# [Extracted entries]

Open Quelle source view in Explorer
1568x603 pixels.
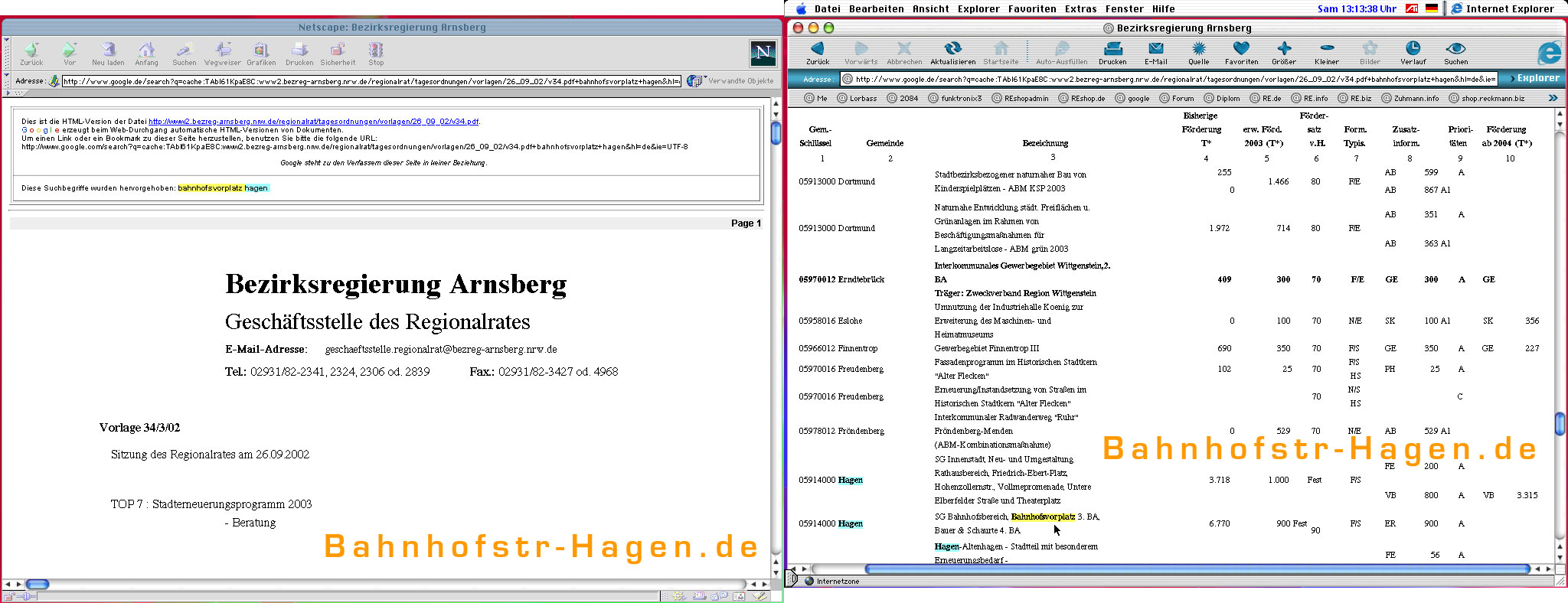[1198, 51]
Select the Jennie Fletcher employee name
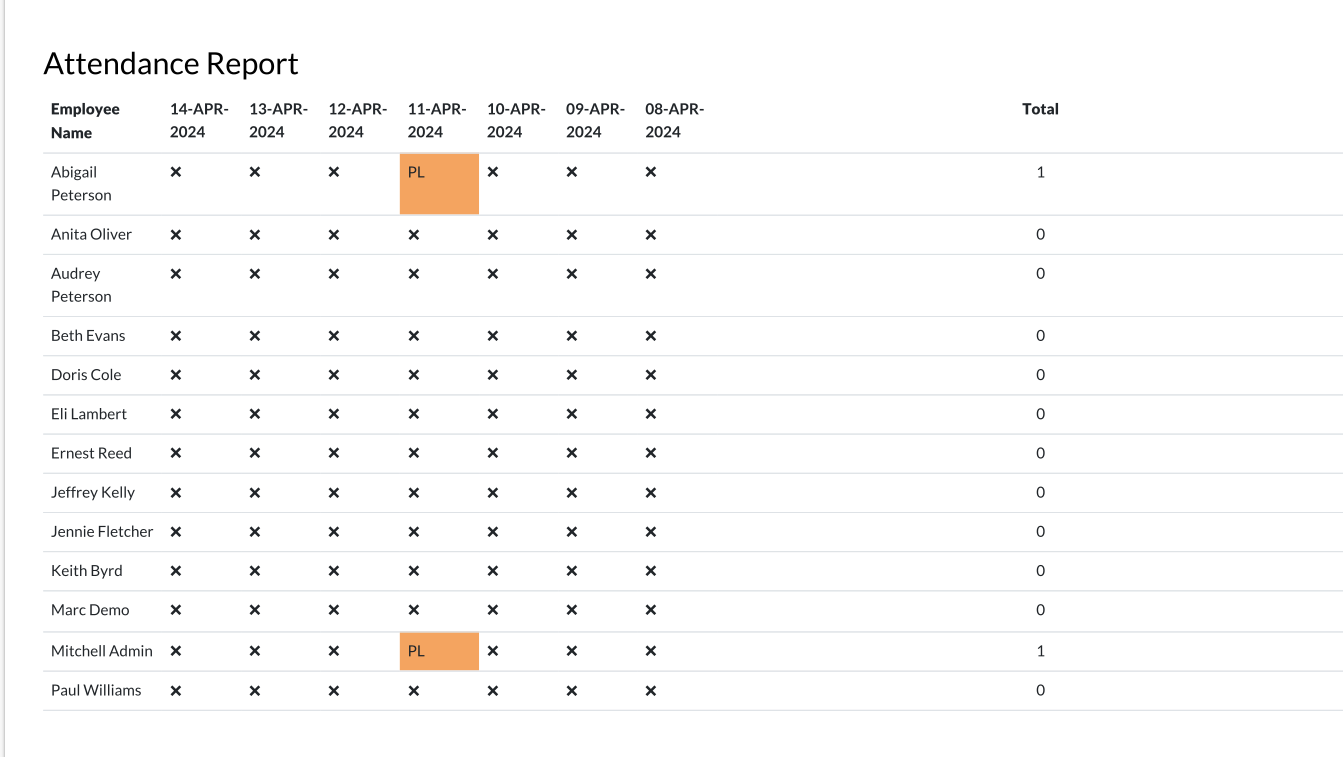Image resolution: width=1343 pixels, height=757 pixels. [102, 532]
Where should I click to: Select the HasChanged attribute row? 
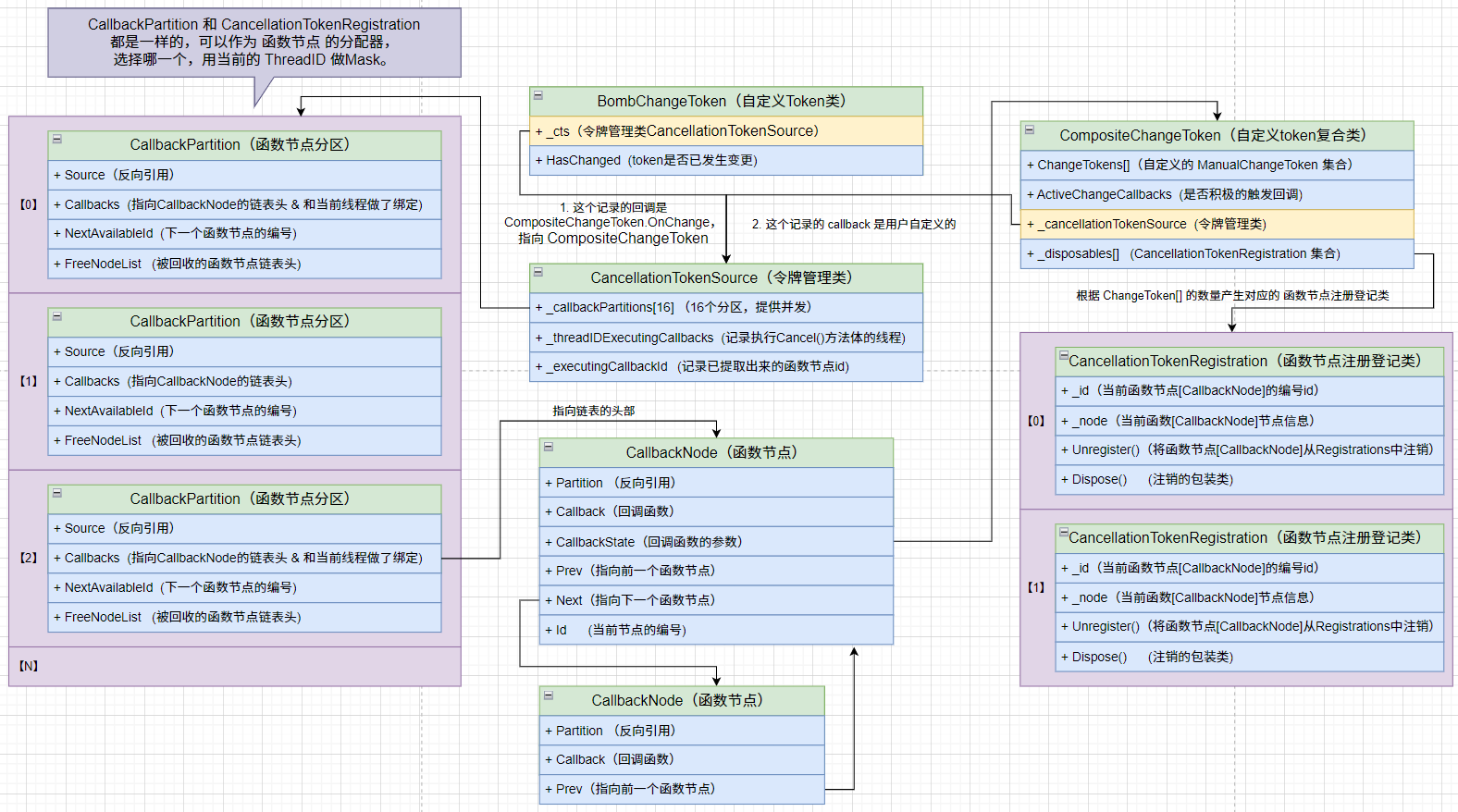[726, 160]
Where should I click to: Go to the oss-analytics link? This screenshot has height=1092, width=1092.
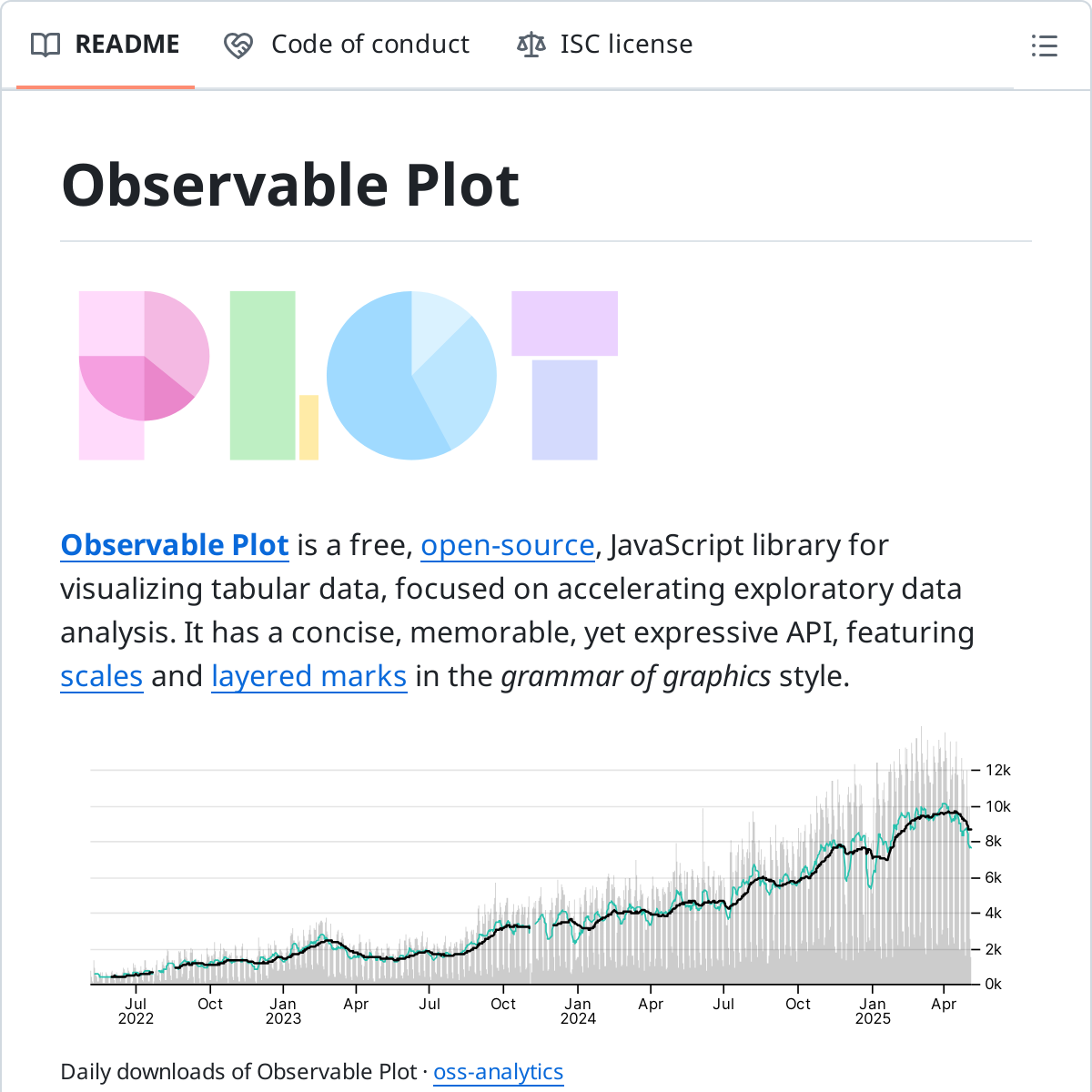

# [Your assignment]
What is needed is a verbatim copy of every entry, with the pictures omitted.

# [Task response]
Open Quelle source view in Explorer
1568x603 pixels.
[1198, 51]
Select the Jennie Fletcher employee name
Image resolution: width=1343 pixels, height=757 pixels. [102, 532]
Where should I click to: Select the HasChanged attribute row? 
[726, 160]
Where should I click to: Go to the oss-analytics link? This screenshot has height=1092, width=1092.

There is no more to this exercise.